The report also found that more than half of the attacks resulted in the hacker gaining access to users' personal information, such as their date of birth, credit card numbers, bank account, and IDs. Others include name, phone number, job title, relationship status, hometown and email.
Palo Alto Networks found that these attacks were carried out using tools such as the password reset tool and brute force password cracking. And most of the people who had their Facebook information stolen included accounts on the social networking site, a Gmail account, a Hotmail account and a LinkedIn account.
In 2012, the company was very successful in China. But due to the Chinese government's unofficial ban on it and the subsequent crackdown on the use of hacking services in China, it was forced to close, and its resources were sold to another Chinese company. As a result, the website was forced to shut down.
It's not that unusual for a honeypot victim to be lulled into a false sense of security as a high-profile target. In a truly targeted attack, the hackers know precisely who they're after, and the honeypots can serve as a relatively inexpensive way to test the security of someone's online accounts. Even if the honeypots aren't hacked, they can serve as a useful way to see how security measures work in practice. Here's how the honeypot concept works in a relatively simple way.
Meanwhile, Apple says that those who have already activated the Messages app on their iPhone, iPad, iPod touch and Mac will be able to send and receive messages from other Apple users who have Messages activated, regardless of device.

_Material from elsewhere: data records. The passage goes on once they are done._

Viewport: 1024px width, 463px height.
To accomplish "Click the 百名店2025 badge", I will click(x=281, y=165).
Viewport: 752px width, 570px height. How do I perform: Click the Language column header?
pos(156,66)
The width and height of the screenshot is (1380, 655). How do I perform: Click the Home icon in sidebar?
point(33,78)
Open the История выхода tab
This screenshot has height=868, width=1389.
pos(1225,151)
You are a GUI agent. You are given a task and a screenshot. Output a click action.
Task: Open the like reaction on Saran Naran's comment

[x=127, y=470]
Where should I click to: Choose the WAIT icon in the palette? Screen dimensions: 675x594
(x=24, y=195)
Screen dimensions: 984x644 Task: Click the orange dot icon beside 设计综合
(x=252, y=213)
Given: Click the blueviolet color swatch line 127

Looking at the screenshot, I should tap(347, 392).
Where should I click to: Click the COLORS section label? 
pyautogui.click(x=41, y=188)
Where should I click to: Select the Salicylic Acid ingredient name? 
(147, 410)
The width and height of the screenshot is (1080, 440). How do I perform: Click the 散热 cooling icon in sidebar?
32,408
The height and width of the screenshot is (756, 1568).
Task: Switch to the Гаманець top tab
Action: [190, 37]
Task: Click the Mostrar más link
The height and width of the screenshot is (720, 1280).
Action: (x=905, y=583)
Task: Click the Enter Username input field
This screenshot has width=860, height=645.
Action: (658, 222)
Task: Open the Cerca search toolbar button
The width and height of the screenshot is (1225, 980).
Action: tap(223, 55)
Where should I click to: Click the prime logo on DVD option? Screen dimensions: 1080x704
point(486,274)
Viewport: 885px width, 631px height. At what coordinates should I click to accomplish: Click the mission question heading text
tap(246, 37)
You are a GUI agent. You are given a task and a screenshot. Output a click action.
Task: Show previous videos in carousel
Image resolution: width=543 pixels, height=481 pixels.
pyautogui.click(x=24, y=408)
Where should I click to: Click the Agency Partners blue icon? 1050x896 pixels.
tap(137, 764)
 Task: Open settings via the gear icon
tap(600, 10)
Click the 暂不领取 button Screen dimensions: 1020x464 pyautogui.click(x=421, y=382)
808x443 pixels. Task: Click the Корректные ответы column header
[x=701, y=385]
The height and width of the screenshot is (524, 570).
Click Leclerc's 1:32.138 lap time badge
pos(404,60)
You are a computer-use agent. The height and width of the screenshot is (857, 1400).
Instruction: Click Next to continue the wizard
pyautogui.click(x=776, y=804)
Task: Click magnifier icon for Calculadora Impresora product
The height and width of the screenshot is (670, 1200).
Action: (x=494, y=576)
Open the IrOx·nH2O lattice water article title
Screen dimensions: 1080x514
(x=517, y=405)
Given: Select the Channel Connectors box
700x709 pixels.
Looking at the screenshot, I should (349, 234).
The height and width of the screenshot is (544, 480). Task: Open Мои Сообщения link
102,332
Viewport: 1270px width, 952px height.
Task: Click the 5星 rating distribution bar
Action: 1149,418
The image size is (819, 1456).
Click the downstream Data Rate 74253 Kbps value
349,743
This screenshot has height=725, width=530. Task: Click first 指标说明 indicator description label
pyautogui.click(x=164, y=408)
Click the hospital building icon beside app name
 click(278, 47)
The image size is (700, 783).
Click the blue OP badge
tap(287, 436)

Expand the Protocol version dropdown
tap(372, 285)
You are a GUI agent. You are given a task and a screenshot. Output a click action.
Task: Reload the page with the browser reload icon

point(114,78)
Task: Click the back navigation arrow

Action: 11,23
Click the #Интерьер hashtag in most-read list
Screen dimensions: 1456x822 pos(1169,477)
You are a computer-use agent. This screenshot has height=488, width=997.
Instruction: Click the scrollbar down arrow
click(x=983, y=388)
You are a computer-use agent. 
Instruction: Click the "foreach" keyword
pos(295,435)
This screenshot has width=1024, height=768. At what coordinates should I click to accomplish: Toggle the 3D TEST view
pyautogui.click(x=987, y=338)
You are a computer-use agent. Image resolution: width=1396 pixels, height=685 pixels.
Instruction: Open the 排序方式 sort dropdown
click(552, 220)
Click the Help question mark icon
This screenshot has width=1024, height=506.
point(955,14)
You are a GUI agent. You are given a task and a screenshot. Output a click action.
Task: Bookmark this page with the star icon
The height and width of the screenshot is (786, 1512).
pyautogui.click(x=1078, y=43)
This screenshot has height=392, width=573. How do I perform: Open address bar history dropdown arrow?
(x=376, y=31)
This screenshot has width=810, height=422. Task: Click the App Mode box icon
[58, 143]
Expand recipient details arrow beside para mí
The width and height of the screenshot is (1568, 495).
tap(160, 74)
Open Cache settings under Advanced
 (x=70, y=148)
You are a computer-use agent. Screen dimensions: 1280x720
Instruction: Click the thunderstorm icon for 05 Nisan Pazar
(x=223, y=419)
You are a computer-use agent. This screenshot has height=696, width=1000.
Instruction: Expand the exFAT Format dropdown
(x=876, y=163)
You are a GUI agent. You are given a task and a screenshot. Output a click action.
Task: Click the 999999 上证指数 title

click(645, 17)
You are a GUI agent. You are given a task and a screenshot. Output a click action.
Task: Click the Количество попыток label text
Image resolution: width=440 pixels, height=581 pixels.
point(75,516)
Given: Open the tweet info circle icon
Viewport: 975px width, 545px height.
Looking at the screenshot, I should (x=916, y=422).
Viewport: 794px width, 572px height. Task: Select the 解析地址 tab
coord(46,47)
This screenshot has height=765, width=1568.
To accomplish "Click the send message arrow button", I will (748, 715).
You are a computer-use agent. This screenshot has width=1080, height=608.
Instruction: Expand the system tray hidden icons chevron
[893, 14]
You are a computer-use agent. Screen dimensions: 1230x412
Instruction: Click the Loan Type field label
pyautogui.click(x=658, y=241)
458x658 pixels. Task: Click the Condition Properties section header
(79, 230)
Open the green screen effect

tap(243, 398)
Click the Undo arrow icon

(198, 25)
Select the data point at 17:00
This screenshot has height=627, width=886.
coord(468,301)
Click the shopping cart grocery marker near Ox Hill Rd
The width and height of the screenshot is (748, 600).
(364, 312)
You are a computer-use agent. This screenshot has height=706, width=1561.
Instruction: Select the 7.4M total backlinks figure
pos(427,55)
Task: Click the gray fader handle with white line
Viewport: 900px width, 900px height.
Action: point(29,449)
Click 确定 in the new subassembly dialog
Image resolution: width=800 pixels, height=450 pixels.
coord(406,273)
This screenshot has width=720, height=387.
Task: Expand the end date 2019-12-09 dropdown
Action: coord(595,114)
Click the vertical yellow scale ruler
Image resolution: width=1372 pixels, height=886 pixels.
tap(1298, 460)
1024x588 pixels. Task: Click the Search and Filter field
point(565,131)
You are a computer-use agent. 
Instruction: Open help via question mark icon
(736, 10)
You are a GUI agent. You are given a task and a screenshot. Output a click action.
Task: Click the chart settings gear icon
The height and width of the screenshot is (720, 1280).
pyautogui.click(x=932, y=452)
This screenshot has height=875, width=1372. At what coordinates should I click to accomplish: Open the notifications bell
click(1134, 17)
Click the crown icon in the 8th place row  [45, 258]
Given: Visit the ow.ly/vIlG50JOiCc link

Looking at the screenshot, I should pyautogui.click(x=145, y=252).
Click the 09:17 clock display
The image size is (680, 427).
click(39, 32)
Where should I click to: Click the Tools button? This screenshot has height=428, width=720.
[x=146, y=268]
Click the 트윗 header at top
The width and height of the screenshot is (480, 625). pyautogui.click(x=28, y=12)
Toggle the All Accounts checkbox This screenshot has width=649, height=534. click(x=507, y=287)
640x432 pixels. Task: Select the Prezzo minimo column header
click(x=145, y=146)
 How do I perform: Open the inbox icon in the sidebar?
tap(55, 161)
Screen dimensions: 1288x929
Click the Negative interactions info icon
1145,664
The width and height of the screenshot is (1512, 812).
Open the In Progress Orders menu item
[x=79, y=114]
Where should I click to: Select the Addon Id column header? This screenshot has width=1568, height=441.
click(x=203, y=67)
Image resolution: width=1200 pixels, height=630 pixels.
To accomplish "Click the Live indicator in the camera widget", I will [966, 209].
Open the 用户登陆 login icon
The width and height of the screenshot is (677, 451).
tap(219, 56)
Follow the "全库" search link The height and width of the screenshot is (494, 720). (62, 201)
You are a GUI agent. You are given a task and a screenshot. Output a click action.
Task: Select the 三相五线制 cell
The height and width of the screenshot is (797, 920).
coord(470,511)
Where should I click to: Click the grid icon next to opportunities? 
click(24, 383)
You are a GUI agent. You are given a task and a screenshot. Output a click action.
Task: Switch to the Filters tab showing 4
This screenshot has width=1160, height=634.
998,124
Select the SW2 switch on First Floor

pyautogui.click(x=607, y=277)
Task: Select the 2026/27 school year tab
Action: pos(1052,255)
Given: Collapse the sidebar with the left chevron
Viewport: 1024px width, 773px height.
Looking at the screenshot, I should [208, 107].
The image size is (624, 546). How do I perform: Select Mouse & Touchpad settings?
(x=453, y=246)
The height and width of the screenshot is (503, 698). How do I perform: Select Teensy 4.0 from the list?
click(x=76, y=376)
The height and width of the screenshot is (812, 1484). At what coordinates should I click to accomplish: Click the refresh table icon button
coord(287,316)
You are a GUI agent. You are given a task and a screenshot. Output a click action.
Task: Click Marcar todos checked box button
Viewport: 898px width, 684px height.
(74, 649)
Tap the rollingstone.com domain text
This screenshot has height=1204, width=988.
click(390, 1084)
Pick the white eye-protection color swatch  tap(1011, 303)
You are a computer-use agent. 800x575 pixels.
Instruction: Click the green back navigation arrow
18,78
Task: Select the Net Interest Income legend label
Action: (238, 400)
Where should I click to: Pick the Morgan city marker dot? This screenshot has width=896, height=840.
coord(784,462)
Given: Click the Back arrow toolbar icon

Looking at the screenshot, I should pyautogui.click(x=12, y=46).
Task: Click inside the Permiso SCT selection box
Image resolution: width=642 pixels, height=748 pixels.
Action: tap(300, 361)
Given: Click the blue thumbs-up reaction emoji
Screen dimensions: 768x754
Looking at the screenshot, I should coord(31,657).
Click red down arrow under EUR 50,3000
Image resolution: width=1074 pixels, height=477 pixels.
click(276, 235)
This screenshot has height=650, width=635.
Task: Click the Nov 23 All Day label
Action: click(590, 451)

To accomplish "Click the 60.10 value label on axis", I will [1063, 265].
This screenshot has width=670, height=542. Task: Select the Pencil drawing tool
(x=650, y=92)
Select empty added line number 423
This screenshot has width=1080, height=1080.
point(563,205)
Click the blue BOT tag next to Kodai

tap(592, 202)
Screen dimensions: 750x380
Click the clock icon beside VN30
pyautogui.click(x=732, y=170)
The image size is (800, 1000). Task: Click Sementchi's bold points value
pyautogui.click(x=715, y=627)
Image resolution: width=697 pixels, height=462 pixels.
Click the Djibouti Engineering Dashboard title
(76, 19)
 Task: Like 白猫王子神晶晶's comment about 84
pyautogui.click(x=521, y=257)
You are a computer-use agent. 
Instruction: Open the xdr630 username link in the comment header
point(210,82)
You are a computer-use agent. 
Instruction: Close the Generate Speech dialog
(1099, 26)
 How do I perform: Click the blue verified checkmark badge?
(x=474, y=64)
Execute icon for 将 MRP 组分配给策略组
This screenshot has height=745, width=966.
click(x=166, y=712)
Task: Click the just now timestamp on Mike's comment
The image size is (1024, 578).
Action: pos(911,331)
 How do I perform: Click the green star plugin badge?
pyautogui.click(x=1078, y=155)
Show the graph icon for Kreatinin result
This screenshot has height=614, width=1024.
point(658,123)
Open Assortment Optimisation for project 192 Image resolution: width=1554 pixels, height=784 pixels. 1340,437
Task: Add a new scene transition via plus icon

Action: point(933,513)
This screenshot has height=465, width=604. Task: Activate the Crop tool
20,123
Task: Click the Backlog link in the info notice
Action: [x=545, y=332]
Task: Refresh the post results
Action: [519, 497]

To help protect users from unwanted texts and messages, Apple's App Store Review team has implemented a new system called Apple's TextSecure. So far, the company has made it available to users of its devices and services, including iPhone, iPad, iPod touch, OS X, and Apple Watch. The company says this is the first time that Apple has offered a way for someone to protect their iPhone, iPad, iPod touch, and Mac from unwanted text messages and other scams.